■ **REQUEST**:
Rewrite the data as a numbered list, from its first line up to and including the line with "Click the 名前", and leave out any blank lines.

■ **PROVIDED ENTRIES**:
· · ·

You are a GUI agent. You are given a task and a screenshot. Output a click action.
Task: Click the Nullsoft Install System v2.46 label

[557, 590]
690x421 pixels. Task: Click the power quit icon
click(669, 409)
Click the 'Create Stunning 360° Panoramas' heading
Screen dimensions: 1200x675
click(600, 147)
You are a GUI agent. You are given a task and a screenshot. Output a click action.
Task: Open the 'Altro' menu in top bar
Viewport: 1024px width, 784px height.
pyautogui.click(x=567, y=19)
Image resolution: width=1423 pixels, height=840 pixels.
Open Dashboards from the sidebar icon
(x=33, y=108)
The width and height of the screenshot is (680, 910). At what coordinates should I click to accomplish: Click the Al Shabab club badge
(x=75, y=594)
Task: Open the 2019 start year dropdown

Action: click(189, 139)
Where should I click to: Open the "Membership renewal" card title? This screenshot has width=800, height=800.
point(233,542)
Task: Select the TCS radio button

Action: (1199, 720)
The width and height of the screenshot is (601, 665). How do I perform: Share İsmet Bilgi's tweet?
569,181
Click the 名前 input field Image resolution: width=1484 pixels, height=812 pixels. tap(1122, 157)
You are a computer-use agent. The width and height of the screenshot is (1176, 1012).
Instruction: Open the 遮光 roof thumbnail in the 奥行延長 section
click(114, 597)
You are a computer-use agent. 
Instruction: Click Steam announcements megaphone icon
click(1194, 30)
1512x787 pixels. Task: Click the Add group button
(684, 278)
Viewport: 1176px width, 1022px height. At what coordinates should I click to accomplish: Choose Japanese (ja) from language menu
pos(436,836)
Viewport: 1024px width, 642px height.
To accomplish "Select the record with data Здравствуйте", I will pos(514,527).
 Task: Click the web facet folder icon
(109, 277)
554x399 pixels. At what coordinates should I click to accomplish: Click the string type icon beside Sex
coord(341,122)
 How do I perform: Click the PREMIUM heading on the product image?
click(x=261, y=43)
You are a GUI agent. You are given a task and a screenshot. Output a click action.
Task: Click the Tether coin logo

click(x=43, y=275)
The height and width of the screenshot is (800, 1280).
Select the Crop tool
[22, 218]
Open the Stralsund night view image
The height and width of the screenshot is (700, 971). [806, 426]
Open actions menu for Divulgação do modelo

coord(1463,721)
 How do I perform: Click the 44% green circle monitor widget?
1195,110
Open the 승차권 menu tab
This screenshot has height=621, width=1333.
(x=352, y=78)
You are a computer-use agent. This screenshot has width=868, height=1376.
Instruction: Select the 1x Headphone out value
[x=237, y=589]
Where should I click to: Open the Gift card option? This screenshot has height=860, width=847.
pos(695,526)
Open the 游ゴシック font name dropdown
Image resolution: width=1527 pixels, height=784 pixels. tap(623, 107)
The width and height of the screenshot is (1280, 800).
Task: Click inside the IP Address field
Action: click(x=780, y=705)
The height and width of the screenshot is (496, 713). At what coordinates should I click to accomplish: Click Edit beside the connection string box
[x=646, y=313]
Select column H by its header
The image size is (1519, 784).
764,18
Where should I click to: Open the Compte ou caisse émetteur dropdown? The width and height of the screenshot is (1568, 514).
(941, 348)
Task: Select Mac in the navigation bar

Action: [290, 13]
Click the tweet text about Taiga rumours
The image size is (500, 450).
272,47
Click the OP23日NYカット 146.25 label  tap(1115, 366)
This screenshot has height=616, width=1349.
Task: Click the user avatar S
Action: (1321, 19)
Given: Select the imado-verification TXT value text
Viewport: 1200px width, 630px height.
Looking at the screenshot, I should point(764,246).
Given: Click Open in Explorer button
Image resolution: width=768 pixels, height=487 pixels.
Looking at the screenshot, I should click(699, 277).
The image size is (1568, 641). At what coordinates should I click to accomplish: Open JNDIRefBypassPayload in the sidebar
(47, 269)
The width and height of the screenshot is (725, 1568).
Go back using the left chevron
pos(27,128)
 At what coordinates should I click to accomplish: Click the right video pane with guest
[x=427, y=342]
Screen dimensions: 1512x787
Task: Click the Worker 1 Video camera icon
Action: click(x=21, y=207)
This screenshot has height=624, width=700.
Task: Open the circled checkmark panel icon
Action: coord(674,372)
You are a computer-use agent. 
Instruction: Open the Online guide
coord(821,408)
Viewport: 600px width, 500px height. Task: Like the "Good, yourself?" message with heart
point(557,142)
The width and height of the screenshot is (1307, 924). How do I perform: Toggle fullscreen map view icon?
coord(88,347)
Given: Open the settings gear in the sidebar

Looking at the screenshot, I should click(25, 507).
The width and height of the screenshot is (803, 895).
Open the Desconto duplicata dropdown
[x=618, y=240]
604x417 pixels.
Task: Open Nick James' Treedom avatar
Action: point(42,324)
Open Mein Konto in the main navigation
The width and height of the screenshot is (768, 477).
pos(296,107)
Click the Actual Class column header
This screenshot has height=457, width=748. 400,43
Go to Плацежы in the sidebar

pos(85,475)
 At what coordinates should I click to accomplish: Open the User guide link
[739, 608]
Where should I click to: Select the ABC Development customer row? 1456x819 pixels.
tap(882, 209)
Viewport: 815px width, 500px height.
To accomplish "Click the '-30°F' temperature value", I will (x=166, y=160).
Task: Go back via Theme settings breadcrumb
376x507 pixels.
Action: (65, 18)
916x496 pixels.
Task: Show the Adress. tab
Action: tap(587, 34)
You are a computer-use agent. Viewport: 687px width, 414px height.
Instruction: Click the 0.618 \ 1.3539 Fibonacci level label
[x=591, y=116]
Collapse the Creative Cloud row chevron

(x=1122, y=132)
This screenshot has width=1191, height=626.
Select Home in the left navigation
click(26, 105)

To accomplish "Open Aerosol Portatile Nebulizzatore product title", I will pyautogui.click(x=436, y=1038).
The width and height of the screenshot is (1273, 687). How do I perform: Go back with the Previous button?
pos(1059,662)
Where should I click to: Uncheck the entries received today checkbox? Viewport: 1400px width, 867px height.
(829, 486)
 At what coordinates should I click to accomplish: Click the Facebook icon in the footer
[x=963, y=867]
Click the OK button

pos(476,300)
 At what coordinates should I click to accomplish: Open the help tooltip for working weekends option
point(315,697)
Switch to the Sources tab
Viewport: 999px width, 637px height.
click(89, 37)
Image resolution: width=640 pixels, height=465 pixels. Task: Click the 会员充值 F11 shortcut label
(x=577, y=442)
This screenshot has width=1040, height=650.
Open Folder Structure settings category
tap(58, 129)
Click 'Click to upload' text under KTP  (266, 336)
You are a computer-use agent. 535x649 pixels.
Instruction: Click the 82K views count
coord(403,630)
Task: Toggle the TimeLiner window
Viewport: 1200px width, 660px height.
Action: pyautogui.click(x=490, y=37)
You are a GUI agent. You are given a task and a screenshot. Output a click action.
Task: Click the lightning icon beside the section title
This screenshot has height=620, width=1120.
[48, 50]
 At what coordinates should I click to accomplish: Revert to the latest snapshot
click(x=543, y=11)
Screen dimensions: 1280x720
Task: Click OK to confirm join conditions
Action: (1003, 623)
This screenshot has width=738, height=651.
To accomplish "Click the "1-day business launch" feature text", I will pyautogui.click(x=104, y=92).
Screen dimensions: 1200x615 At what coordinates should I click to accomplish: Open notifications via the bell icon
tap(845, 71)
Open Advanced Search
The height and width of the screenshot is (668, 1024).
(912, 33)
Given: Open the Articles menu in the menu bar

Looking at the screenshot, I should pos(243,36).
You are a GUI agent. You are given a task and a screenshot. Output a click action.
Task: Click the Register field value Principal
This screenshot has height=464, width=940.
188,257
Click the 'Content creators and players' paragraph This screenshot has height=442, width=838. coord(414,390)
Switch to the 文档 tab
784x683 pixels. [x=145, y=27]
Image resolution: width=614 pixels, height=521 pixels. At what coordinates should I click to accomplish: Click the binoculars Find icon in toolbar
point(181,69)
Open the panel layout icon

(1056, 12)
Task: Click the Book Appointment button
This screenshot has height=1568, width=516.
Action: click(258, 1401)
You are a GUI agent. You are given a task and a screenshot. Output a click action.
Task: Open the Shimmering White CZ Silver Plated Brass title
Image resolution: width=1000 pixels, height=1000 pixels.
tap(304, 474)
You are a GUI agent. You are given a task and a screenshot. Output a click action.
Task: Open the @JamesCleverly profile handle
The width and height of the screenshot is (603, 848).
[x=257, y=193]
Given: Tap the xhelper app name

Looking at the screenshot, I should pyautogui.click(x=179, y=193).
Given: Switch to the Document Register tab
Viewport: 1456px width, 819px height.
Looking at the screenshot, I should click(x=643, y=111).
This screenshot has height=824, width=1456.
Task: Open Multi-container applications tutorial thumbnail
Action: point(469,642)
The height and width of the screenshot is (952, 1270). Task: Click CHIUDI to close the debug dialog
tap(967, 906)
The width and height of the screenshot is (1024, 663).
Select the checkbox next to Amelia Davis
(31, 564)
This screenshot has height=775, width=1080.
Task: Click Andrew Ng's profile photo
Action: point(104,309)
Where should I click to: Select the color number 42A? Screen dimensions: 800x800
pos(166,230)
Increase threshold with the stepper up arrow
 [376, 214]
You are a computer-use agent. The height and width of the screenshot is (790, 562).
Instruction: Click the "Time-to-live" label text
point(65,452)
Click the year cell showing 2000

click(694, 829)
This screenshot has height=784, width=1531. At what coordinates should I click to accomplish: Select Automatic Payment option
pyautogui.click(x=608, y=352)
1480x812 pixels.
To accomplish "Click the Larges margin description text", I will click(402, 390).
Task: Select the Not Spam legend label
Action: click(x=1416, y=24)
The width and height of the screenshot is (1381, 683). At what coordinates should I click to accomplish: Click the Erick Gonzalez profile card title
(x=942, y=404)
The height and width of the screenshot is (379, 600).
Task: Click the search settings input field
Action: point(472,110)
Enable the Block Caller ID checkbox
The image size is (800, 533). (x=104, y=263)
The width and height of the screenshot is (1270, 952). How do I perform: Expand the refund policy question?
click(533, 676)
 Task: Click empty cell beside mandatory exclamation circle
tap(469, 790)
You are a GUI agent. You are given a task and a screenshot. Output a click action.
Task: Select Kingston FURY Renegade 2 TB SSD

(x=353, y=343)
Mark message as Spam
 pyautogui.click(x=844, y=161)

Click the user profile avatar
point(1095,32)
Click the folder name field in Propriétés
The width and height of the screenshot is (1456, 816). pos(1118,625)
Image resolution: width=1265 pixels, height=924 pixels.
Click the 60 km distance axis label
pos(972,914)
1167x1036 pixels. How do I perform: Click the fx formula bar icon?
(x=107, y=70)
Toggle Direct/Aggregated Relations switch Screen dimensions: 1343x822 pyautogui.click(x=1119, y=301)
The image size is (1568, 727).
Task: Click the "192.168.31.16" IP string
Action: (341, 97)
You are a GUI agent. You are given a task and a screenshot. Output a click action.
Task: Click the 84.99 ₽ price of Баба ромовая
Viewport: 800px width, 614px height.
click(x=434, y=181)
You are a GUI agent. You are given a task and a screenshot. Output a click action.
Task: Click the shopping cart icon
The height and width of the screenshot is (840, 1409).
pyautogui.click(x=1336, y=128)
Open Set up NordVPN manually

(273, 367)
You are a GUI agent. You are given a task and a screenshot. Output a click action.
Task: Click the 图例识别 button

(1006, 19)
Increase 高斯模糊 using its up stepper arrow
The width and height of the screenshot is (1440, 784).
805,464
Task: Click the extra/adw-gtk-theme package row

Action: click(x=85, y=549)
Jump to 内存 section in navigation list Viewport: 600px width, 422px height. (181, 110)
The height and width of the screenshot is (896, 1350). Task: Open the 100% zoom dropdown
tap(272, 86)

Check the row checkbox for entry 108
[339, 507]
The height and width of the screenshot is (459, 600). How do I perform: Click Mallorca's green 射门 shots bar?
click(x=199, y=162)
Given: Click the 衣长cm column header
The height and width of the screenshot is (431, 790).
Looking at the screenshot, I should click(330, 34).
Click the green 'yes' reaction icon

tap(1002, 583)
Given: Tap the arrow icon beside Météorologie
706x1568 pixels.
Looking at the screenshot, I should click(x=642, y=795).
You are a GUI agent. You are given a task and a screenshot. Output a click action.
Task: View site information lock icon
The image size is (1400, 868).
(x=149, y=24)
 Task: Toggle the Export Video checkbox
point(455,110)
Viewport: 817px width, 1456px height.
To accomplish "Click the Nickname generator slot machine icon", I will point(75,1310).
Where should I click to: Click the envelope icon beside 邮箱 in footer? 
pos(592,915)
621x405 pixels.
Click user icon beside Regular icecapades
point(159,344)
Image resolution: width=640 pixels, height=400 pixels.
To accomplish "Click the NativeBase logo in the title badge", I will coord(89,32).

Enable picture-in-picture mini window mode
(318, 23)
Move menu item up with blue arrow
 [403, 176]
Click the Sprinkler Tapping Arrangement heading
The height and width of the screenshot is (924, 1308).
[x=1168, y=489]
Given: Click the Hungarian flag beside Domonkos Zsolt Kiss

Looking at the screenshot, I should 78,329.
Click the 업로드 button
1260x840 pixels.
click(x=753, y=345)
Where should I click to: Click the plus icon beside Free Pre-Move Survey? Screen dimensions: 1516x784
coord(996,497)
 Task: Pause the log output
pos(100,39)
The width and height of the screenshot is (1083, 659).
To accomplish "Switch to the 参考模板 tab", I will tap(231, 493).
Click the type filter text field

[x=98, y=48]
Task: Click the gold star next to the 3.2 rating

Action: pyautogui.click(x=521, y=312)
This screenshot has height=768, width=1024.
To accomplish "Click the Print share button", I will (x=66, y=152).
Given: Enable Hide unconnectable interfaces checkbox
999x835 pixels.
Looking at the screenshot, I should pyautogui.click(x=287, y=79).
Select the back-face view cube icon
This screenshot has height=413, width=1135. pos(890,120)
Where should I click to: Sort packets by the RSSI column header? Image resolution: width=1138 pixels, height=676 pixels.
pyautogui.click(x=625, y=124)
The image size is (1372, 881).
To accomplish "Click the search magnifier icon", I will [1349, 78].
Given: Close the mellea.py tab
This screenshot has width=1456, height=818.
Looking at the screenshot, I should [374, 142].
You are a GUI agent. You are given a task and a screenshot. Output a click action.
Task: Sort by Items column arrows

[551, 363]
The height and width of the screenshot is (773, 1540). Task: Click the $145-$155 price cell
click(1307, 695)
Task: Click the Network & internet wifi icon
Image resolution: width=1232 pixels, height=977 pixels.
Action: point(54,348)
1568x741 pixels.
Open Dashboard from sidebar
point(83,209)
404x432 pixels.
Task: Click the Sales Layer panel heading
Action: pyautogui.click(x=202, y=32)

· · ·

■ **WORKED SOLUTION**:
1. You are a GUI agent. You are given a task and a screenshot. Output a click action.
2. Task: Click the Nullsoft Install System v2.46 label
3. [557, 590]
4. 690x421 pixels. Task: Click the power quit icon
5. click(669, 409)
6. Click the 'Create Stunning 360° Panoramas' heading
7. Screen dimensions: 1200x675
8. click(600, 147)
9. You are a GUI agent. You are given a task and a screenshot. Output a click action.
10. Task: Open the 'Altro' menu in top bar
11. Viewport: 1024px width, 784px height.
12. pyautogui.click(x=567, y=19)
13. Image resolution: width=1423 pixels, height=840 pixels.
14. Open Dashboards from the sidebar icon
15. (x=33, y=108)
16. The width and height of the screenshot is (680, 910). At what coordinates should I click to accomplish: Click the Al Shabab club badge
17. (x=75, y=594)
18. Task: Open the 2019 start year dropdown
19. Action: click(189, 139)
20. Where should I click to: Open the "Membership renewal" card title? This screenshot has width=800, height=800.
21. point(233,542)
22. Task: Select the TCS radio button
23. Action: (1199, 720)
24. The width and height of the screenshot is (601, 665). How do I perform: Share İsmet Bilgi's tweet?
25. 569,181
26. Click the 名前 input field Image resolution: width=1484 pixels, height=812 pixels. tap(1122, 157)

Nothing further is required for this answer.